Nachdem wir also schon zuvor um Ruhe gebeten haben, beginnt hinter dem Vorhang (=Anästhesieseite) der Anästhesiearzt zu quatschen, zuerst noch ein Flüstern, dann immer lauter.
Menschenhandwerkerin beschwert sich natürlich nicht, wie soll ich dem Anästhesie-Oberarzt sagen dass er bitte endlich seine Klappe halten soll weil ich sonst abgelenkt werde? Gottseidank stört es den Chefchirurgen auch.
Chef: “Könnten wir bitte etwas mehr Ruhe im Saal haben?”
Da der Anästhesist am Plaudern war und nicht genau alles verstanden hat beugt er sich über den Vorhang zu uns:
Anästhesist: “Wie bitte?

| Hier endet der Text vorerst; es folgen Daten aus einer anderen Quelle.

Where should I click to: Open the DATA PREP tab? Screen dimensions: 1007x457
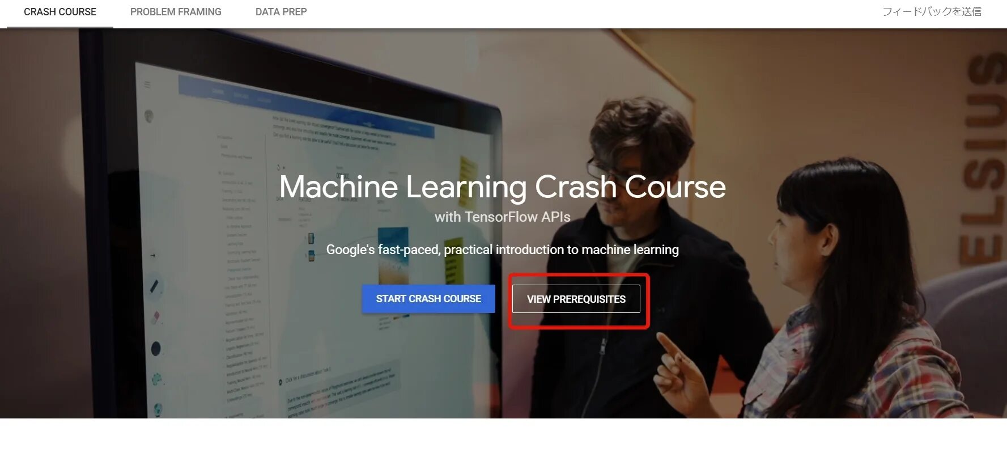(x=281, y=12)
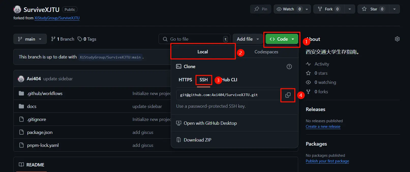Image resolution: width=410 pixels, height=172 pixels.
Task: Open the .gitignore file
Action: pos(37,119)
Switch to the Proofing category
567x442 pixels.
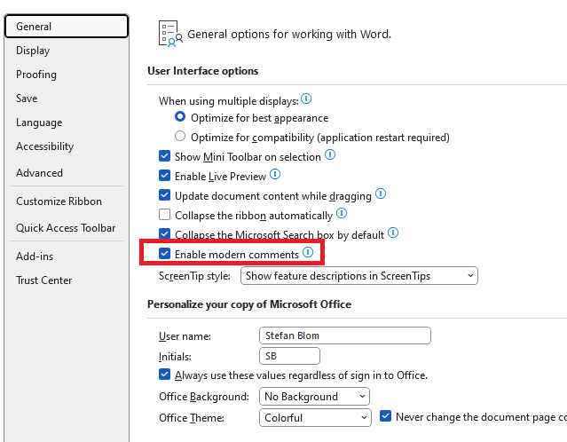click(36, 75)
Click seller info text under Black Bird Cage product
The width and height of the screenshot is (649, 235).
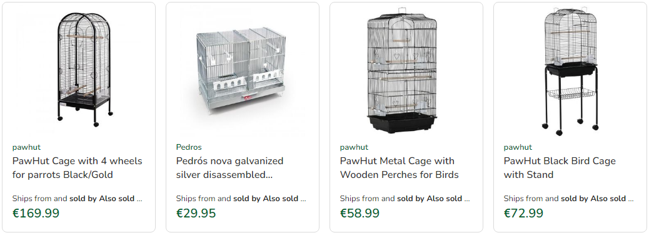pos(569,199)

Soll ich die Patientin mehr relaxieren?”
Chef: “Nein! Sie sollen sich selbst bitte etwas Antiplauder i.v. verabreichen!”
LOL.
Hey! Ich wollte dich mal Fragen, welche Operation deine Lieblingsoperation ist (ich weiß man kann das nicht so pauschalisieren, weil eine Operation nie gleich verläuft). Zugleich wollte ich dich fragen wie lang deine längste Operation ging
Hmmm. Da ich erst Anfängerin, also im zweiten Ausbildungsjahr bin, kann ich da noch nicht auf ein großes Repertoir zurückgreifen.

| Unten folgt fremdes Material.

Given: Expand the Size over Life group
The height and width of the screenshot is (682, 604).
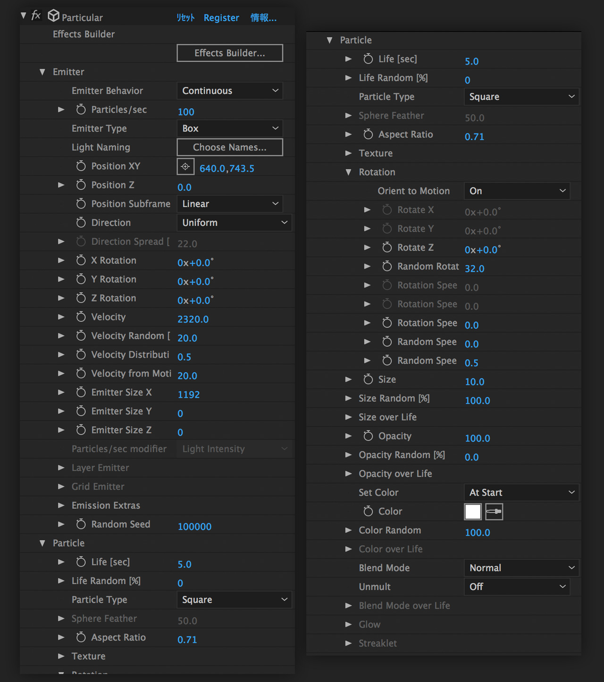Looking at the screenshot, I should pyautogui.click(x=348, y=417).
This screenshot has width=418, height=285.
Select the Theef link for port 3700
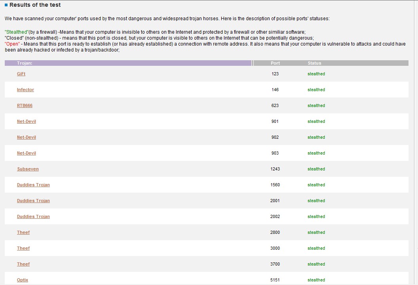tap(23, 264)
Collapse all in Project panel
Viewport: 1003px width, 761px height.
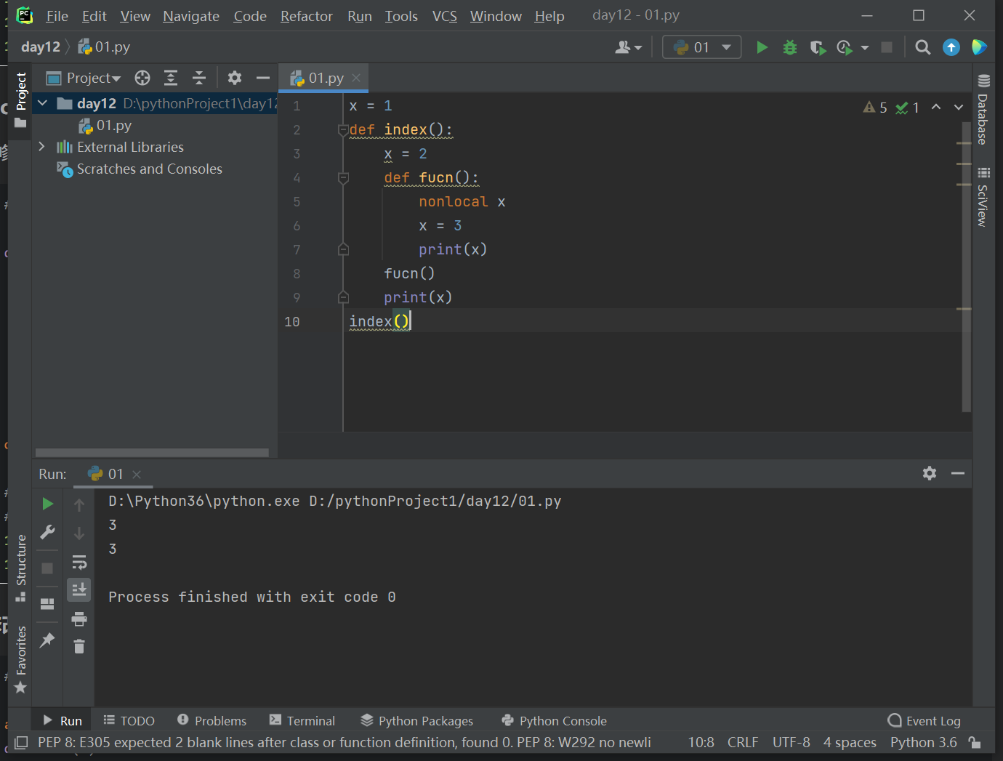pyautogui.click(x=199, y=78)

An Operationen, die ich selbst als Operateurin durchführe, gefallen mir am besten Hernienoperationen (Brüche im Bereich der Bauchwand, also in der Leistengegend, Nabelbrüche, Narbenbrüche, usw…), und davon am besten die laparoskopische IPOM-Operation. Dabei wird über 3 kleine Schnitte ein Netz von innen an die Bauchwand genäht. Skizze folgt später.
An großen Operationen mag ich am liebsten lange, große Darmoperationen, z. B. bei Dickdarmkrebs.
Die längste Operation bei der ich als Assistenzärztin dabei war dauerte ca. 10 Stunden. Der Patient hatte Speiseröhrenkrebs und wir entfernten die gesamte Speiseröhre über einen Zugang vom Bauch aus. Das war einer der beeindruckendsten Eingriffe ever. Wenn man mit den Händen vom Bauch aus beginnt, immer weiter nach oben in den Brustkorb gelangt, direkt neben der Aorta, neben der Hohlvene, dem Herz… und oben dann durch einen Schnitt beim Hals quasi wieder rauskommt. Einfach Hammer. Der Patient erholte sich sehr schnell von dem Eingriff und war wenige Tage nach dem Eingriff wieder auf der Normalstation und spazierte auf dem Gang herum. Sehr beeindruckend.